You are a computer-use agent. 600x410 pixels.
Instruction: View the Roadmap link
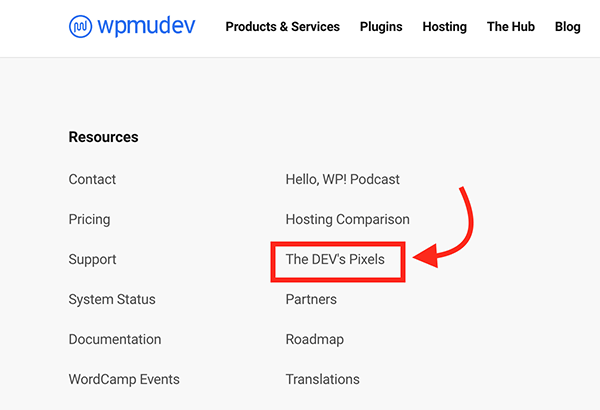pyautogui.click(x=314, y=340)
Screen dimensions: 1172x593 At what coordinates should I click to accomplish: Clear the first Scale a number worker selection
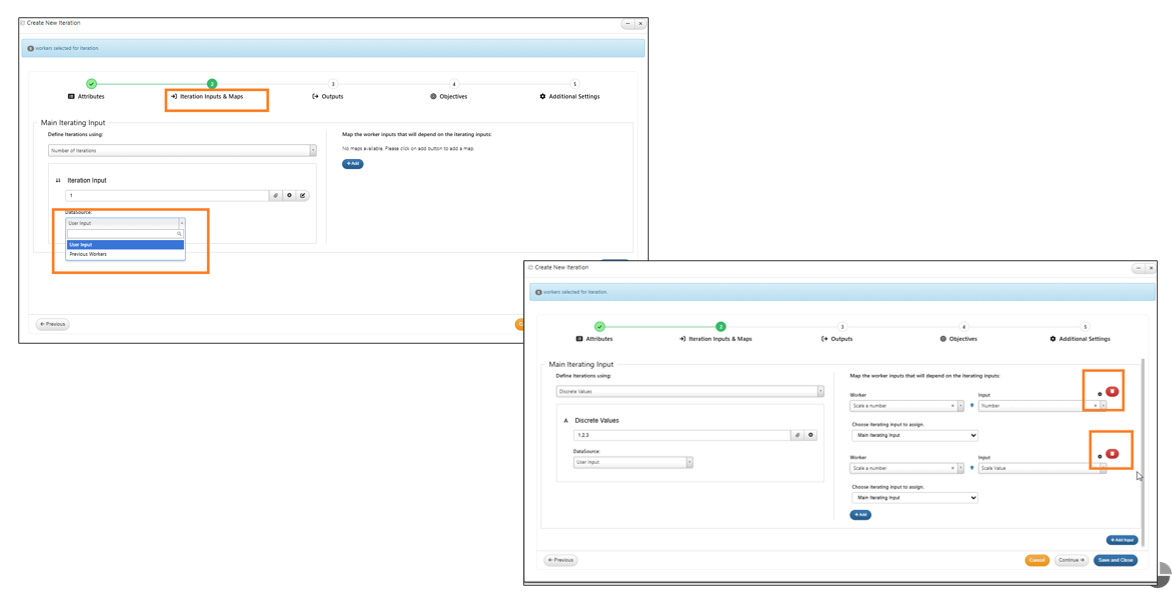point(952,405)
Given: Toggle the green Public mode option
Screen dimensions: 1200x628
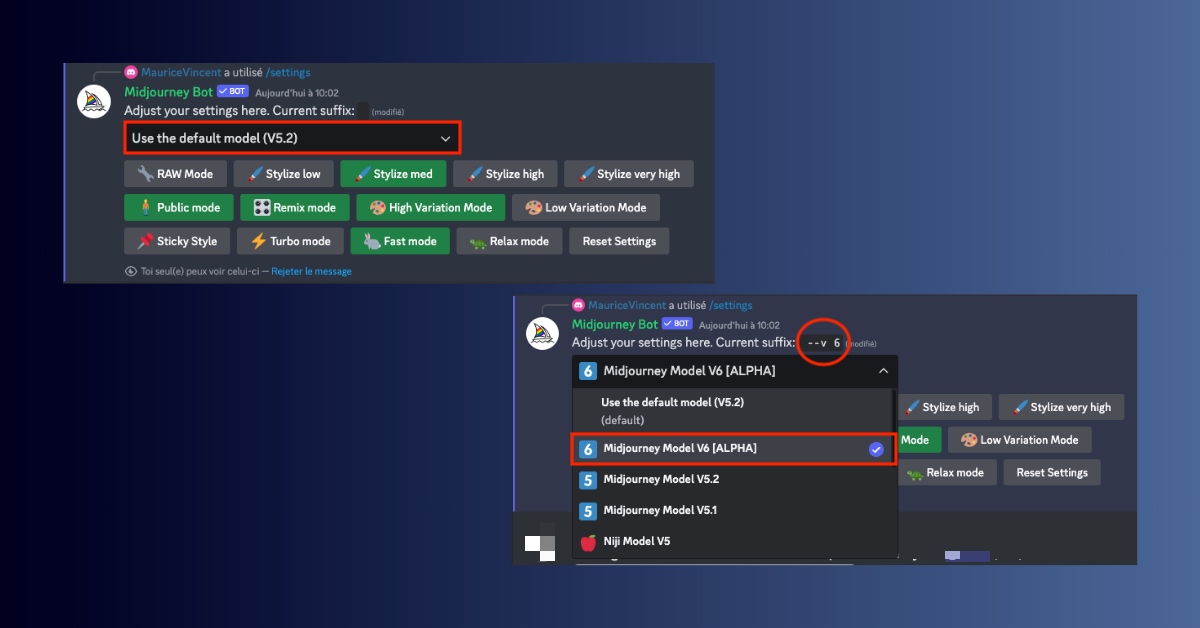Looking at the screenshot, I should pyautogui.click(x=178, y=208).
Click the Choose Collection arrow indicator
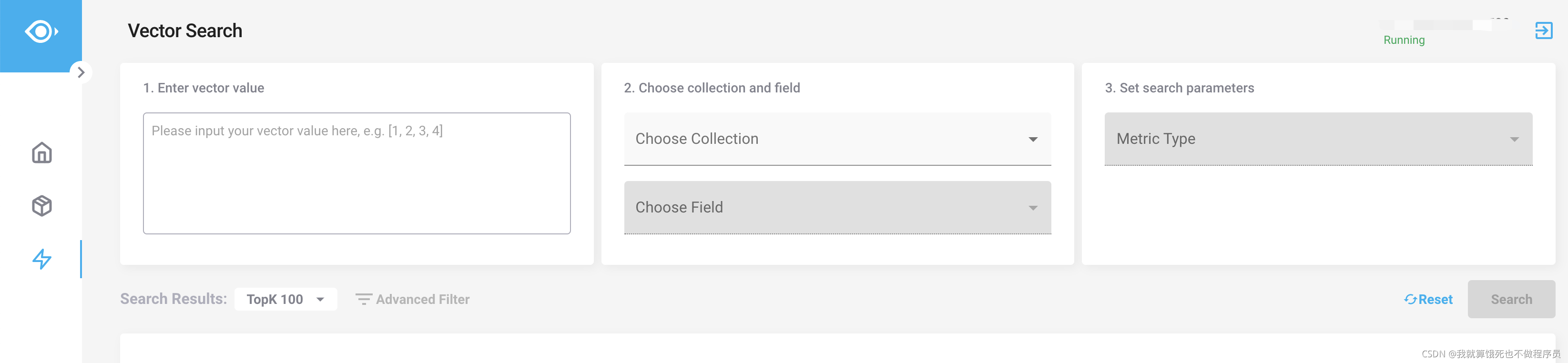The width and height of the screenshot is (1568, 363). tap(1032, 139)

______________________________

What the exercise asks → Update the listing by replacing "Screen dimensions" with "Screen size" wherever it appears, keeping everything else the same. Leave the pictures out of your answer.

Expected answer →
You are a computer-use agent. 600x410 pixels.
Instruction: View the Roadmap link
pyautogui.click(x=314, y=340)
Screen size: 1172x593 At what coordinates should I click to accomplish: Clear the first Scale a number worker selection
point(952,405)
Given: Toggle the green Public mode option
Screen size: 1200x628
Looking at the screenshot, I should pyautogui.click(x=178, y=208).
Click the Choose Collection arrow indicator
The width and height of the screenshot is (1568, 363). tap(1032, 139)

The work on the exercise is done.